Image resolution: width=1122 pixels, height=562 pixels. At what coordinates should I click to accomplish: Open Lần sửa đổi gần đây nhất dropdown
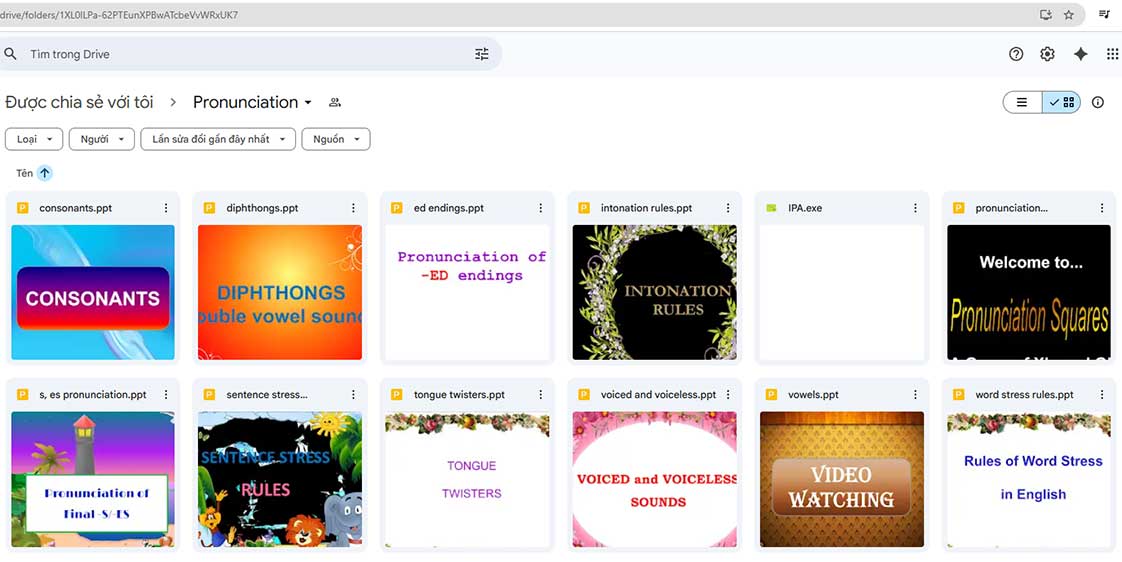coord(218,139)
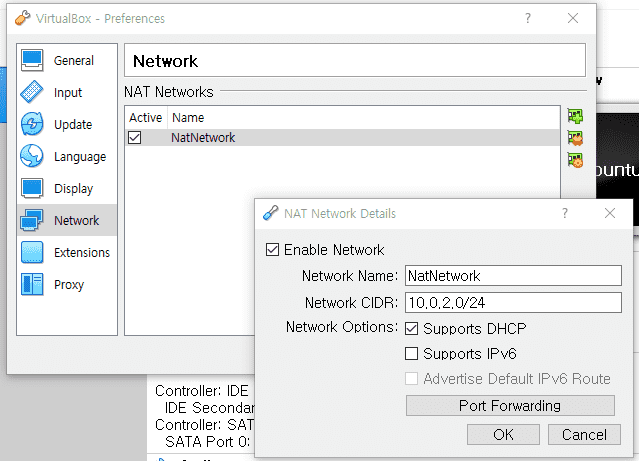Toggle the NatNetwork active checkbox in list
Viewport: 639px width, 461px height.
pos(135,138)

========================================================================

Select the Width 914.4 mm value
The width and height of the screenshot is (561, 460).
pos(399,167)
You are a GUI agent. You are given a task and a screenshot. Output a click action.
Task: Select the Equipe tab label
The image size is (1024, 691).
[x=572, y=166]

========================================================================

**ASSIGNMENT:** Scan the entries above for the word "Select", then copy every line in which it occurs.

**TASK RESULT:**
Select the Width 914.4 mm value
Task: Select the Equipe tab label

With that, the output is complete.